§ EXCERPTED PASSAGE:
%%
MANAGEMENT STOCK PURCHASE AGREEMENT
This Management Stock Purchase Agreement (the "Agreement") is entered
into as of December 15, 2000, by and between Liberty Group Publishing, Inc., a
Delaware corporation (the "Company"), Green Equity Investors II, L.P., a
Delaware limited partnership ("Green II"), Green Equity Investors III, L.P., a
Delaware limited partnership ("Green III"), and Xxxx Xxxx (hereinafter referred
to as the "Management Investor"). Capitalized terms used but not defined herein
shall have the meanings ascribed to them in the Stockholders Agreement referred
to below.
%%
§ BRIEF A:
In the agreement excerpt, what date is the agreement entered into?
§ BRIEF B:
Find every line in the rows that contains the string "screenshot", matching case exactly, and copy each one.
The rows that follow have nothing to do with the agreement excerpt.

Element lookup records
%%
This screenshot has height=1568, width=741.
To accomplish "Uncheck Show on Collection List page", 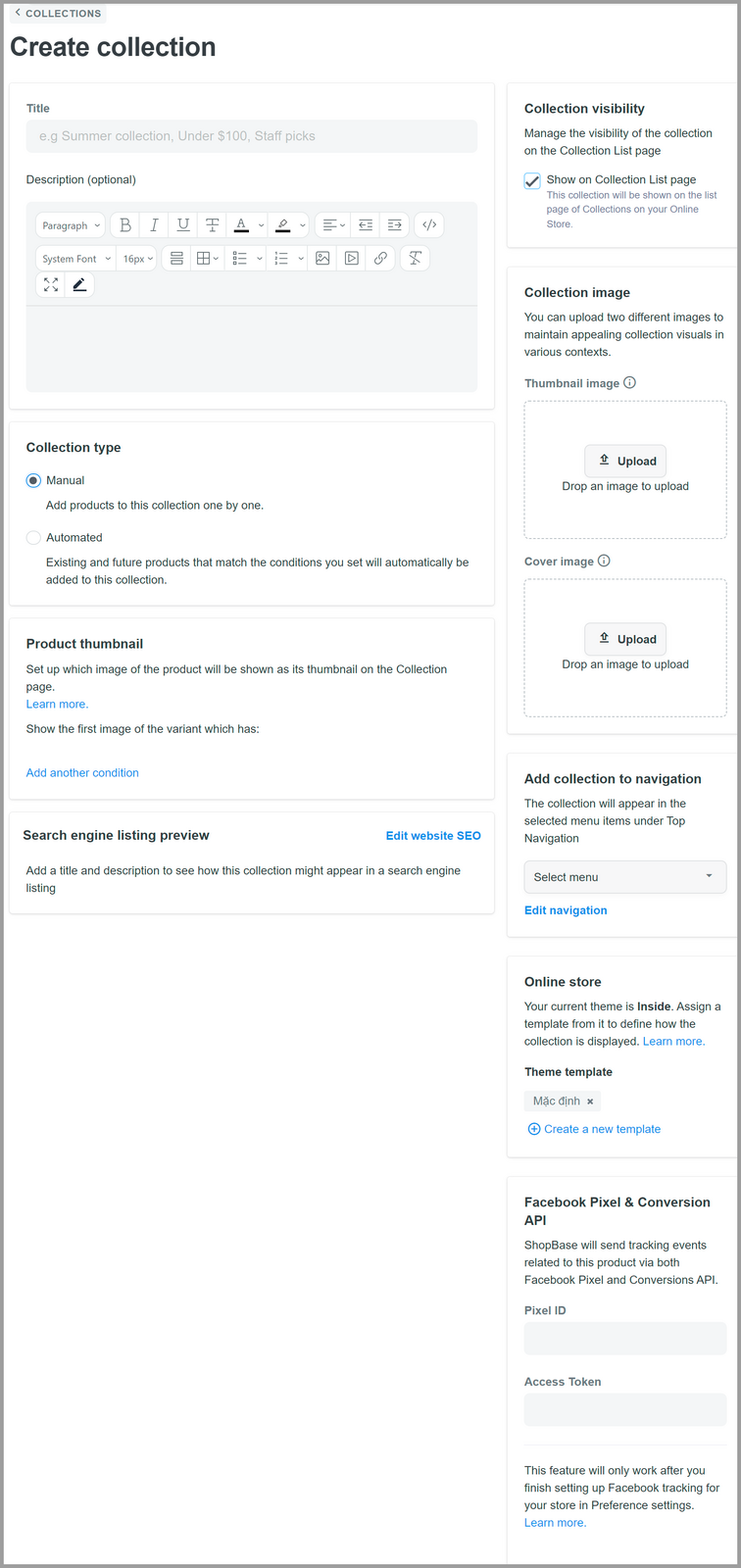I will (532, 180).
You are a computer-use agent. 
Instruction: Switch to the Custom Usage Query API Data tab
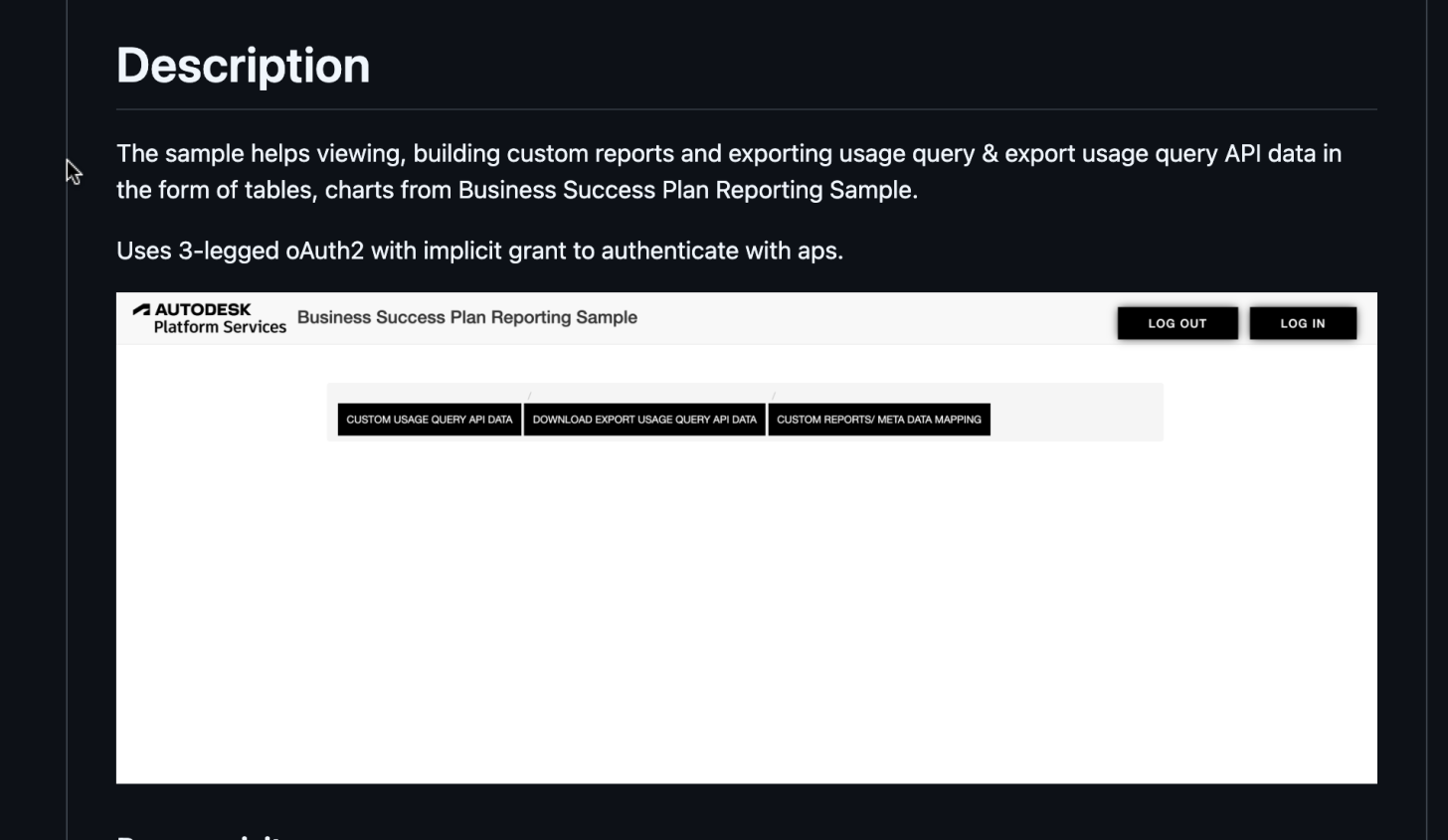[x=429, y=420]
%%
%%
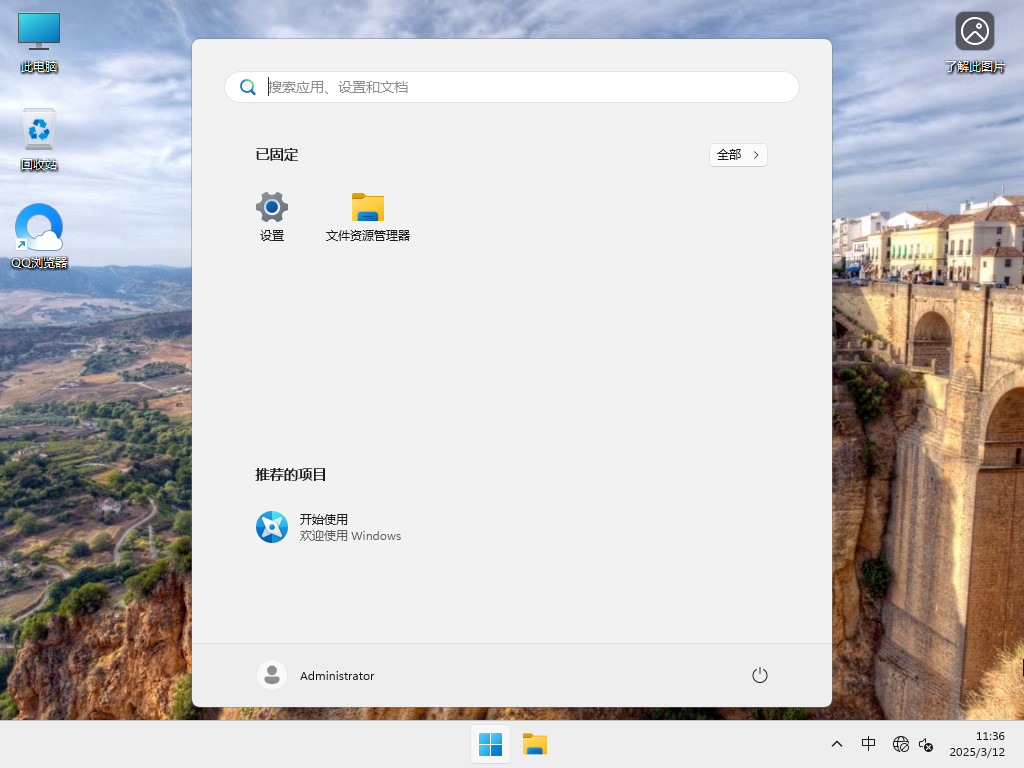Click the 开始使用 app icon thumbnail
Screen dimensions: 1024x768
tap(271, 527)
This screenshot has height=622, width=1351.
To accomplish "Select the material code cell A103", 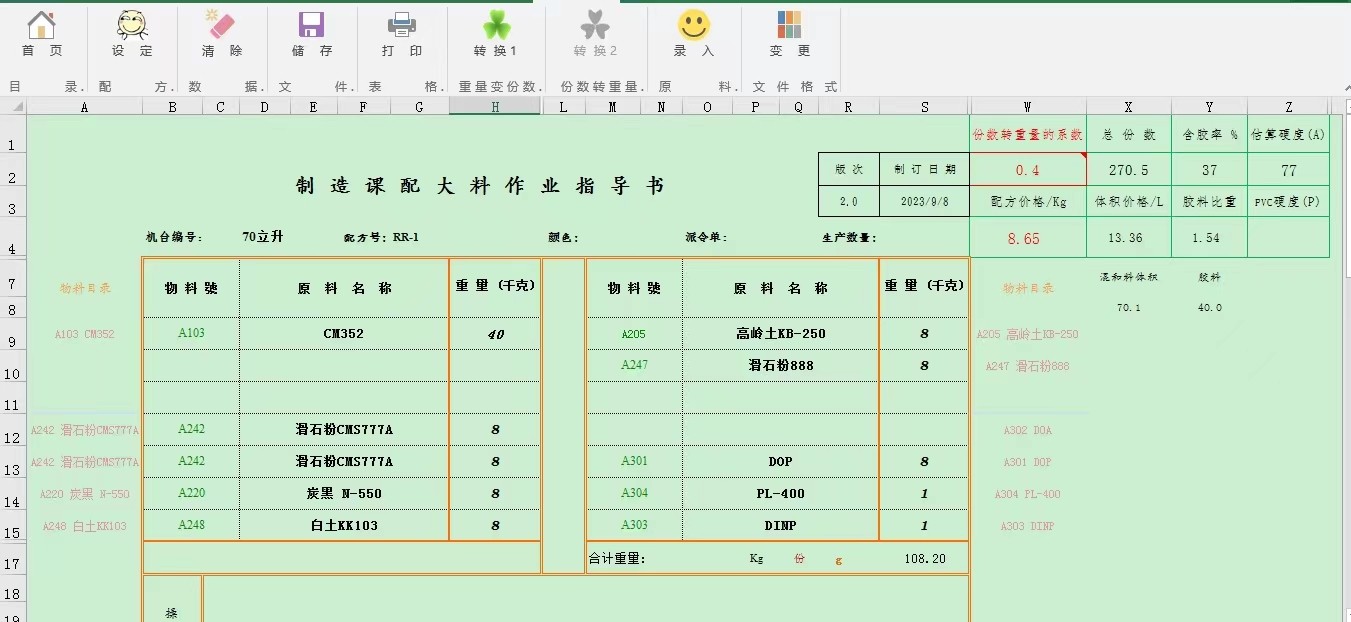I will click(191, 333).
%%
§ EXPECTED OUTPUT A:
December 15, 2000

§ EXPECTED OUTPUT B:
This screenshot has height=1568, width=741.
This screenshot has height=622, width=1351.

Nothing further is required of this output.